Auntie Mame challenges all that is old, musty, and staid, which is great. In another scene, when Mame this time hosts Patrick’s fiancee’s parents at her condo in the city, Patrick looks over Mame’s latest decorations and proclaims her tastes “a little avant garde,” afraid the sensibilities of the yet-to-arrive suburbanites will be offended. When they arrive, and then Mame’s motley crew of friends arrive as well, Patrick becomes testy. “Auntie Mame, I thought this was going to be a family night,” he whispers, to which she replies “This is our family.” Mame’s charm and humanistic spirit, on display throughout the film, has earned her a circle of friends that care dearly for and support one another.
This is most on display earlier in the film, during the sequence that takes place during the Great Depression. Mame loses most of her money, and is forced to take a job. But in the end she is saved because she falls in love with a rich man who is nevertheless far from “Babbity.” The film raises the spectre of the Great Depression not to emphasize the primacy of materiality, but to suggest that it matters little. Mame got through the Depression intact not by being a cunning entreprenuer, a gangster, a criminal, or a wage slave, but by hanging on to her individuality, and relying on the kindness of those around her. Even her service staff from the roaring twenties, when she tells them she can no longer pay them, sacrifice so as to repay Mame’s beneficent spirit.
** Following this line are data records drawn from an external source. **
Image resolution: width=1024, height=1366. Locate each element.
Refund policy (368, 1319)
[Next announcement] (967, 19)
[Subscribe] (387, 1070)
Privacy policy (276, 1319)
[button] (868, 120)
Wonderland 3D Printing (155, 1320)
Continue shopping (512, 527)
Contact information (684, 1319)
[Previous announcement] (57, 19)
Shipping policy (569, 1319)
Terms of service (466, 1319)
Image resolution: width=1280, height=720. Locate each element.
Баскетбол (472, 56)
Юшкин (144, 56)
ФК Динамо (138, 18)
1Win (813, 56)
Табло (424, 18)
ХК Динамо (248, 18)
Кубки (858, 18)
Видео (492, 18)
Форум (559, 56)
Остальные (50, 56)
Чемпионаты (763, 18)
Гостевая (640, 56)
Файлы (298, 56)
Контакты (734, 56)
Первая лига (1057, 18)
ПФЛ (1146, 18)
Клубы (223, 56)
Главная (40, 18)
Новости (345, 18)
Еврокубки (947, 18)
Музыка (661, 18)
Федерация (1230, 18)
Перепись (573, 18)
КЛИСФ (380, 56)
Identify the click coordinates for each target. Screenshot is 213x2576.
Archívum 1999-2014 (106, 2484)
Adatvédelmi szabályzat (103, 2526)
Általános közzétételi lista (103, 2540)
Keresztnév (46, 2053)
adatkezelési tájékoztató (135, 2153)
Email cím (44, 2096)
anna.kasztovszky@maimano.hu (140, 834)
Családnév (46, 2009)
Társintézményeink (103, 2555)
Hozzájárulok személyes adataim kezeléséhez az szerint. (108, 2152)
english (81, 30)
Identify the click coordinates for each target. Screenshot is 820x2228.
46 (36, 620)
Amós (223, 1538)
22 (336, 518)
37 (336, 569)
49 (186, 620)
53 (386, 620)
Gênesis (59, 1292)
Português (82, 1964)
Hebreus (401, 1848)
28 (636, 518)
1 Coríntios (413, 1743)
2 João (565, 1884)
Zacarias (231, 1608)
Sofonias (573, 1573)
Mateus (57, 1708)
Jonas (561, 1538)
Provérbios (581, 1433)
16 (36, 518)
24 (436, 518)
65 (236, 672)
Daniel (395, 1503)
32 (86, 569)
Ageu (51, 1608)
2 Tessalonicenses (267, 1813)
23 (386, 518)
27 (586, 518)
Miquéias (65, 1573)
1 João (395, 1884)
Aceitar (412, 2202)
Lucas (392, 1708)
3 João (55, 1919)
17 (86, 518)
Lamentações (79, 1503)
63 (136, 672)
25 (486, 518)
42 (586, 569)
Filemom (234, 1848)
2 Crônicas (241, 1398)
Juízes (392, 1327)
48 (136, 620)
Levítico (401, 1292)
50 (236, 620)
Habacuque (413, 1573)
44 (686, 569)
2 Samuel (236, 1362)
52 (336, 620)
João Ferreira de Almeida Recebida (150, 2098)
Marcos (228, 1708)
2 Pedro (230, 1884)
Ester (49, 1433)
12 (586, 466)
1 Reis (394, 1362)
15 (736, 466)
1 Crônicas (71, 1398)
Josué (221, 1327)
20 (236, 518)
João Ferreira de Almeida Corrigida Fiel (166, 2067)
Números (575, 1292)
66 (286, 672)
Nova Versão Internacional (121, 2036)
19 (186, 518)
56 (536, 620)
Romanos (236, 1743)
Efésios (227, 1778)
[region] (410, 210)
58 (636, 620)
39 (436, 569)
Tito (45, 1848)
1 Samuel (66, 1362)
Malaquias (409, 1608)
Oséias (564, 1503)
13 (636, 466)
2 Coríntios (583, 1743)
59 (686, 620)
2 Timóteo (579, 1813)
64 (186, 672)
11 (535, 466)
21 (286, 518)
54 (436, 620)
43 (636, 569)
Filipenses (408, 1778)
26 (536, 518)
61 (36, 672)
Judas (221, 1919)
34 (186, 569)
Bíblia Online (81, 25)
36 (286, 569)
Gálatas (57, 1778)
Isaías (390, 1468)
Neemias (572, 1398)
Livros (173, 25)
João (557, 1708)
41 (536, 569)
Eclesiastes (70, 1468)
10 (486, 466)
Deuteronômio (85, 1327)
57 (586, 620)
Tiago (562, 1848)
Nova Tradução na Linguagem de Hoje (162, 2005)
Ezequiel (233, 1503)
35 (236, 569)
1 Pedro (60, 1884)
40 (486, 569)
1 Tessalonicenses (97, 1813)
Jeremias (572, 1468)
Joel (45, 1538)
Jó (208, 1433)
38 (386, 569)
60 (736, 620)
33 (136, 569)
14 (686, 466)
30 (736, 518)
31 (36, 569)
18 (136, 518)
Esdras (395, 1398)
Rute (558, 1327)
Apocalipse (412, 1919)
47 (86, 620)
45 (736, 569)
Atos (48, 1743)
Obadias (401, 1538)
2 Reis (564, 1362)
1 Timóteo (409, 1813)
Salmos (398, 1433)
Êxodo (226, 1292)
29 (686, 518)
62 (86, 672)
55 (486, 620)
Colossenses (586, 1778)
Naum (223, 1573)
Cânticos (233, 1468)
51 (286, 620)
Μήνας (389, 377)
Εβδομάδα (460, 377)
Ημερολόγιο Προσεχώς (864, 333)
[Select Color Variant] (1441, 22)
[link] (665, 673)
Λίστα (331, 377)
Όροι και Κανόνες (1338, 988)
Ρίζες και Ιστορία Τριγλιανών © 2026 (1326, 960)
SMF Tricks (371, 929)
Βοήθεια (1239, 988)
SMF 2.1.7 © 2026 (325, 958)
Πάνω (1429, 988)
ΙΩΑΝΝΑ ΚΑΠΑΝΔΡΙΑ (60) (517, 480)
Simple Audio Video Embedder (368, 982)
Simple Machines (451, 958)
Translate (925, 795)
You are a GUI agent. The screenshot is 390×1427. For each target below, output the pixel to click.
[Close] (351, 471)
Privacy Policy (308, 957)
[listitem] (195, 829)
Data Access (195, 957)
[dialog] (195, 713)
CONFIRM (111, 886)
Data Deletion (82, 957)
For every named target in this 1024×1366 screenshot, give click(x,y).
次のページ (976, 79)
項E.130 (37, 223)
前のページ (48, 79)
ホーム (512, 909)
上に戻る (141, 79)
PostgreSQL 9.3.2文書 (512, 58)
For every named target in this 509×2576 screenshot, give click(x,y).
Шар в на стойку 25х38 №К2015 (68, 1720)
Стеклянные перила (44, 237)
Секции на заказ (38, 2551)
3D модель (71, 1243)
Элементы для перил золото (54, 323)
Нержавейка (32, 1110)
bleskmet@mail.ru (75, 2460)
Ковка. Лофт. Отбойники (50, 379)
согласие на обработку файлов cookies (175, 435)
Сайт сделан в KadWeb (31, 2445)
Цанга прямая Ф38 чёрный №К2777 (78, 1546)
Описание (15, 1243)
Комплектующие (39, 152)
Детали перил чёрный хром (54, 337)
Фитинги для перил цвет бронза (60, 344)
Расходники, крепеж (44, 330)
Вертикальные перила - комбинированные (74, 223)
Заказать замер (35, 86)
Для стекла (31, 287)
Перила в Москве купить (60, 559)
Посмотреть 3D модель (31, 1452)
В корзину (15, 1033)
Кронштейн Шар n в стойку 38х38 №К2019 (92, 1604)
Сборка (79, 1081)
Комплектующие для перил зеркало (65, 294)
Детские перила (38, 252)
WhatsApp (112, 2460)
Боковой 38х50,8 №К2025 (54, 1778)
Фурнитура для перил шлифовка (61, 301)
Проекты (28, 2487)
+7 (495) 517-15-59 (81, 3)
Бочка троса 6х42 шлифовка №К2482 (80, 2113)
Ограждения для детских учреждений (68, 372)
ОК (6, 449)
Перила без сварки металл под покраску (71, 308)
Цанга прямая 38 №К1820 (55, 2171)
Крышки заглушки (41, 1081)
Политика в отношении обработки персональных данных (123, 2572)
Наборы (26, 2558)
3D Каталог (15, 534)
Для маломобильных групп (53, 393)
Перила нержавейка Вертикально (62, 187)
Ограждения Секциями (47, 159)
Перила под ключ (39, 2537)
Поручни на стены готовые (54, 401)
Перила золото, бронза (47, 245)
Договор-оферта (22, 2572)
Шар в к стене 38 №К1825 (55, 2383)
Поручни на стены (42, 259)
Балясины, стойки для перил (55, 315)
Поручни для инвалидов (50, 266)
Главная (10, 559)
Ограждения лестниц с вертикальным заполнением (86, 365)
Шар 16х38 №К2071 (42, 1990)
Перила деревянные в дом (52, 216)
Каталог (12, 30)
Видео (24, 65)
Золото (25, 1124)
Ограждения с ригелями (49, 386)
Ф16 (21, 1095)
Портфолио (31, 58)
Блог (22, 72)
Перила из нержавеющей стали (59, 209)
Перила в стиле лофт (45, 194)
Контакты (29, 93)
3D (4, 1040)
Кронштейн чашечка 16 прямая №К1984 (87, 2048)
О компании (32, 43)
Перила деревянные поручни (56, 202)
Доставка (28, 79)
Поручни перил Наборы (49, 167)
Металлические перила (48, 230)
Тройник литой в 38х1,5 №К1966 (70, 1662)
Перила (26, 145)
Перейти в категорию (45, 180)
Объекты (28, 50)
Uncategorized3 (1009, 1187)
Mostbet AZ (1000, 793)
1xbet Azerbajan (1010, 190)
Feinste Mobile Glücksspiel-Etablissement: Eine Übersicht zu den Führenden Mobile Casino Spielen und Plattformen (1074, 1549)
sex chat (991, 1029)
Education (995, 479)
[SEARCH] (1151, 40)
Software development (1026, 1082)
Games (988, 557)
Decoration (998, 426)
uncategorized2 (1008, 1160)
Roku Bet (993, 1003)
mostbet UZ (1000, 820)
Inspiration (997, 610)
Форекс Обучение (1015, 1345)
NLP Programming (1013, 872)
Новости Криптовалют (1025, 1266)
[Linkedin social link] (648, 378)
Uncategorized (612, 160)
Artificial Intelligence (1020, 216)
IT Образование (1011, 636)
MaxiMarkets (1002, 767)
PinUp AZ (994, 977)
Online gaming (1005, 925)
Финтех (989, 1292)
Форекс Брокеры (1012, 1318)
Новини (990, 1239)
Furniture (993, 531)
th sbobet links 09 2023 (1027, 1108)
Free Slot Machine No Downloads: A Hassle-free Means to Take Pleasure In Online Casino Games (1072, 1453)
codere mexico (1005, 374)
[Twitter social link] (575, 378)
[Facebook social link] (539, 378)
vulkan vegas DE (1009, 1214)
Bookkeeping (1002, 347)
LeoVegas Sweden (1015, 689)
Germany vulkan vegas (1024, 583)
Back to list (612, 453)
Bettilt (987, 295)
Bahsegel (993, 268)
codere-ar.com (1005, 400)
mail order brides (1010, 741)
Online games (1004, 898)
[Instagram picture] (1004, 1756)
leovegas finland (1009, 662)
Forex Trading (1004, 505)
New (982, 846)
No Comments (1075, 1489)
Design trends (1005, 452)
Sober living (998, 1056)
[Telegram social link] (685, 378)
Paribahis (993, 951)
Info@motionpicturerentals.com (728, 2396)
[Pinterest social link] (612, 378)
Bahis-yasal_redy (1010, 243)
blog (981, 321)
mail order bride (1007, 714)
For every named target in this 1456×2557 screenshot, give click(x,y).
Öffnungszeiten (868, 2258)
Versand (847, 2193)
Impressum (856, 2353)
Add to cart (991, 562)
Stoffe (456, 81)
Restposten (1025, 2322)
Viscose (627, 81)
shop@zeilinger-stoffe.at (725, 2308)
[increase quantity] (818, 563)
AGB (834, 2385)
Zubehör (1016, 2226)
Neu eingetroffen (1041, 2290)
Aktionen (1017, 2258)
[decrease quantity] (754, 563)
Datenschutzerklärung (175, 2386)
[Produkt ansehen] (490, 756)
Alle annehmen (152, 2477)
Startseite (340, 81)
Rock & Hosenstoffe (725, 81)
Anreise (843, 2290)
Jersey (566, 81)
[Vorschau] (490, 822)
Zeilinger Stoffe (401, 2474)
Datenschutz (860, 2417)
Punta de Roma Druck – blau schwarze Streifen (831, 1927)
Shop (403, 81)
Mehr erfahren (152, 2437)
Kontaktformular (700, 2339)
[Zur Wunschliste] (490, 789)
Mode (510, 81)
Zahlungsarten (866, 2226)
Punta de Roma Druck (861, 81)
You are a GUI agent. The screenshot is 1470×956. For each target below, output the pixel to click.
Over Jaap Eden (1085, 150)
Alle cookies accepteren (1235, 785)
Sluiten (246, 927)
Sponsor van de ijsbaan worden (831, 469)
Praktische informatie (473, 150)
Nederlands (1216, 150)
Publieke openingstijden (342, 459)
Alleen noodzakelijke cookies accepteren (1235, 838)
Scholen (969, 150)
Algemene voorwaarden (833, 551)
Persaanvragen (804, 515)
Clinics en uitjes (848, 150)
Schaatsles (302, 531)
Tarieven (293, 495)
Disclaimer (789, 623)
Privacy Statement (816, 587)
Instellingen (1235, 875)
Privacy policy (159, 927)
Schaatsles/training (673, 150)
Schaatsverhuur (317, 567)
Auntie Mame is a rejection of all that is “fake” and “phony,” just like that era’s Catcher in the Rye. And just as Grace Elizabeth Hale has insightfully written in Nation of Outsiders about Salinger’s novel, in Auntie Mame “alienation exists, but it is not a political and economic problem” (30). Mame taps into, and helps resolve, the tangle of conservatism and authoritianism that was in some ways were the seed of the fifties Red Scare (and of prior Red Scares too). To American liberals in the late fifties, films like Auntie Mame must have signaled the end of a frightening repressive political period. At the same time, works such as Auntie Mame worked to legitimize the liberal worldview that elevated libertarianism as the solution to matters social, political, and economic. And anti-conservative films have been fetishizing individualism and libertarian notions of freedom ever since.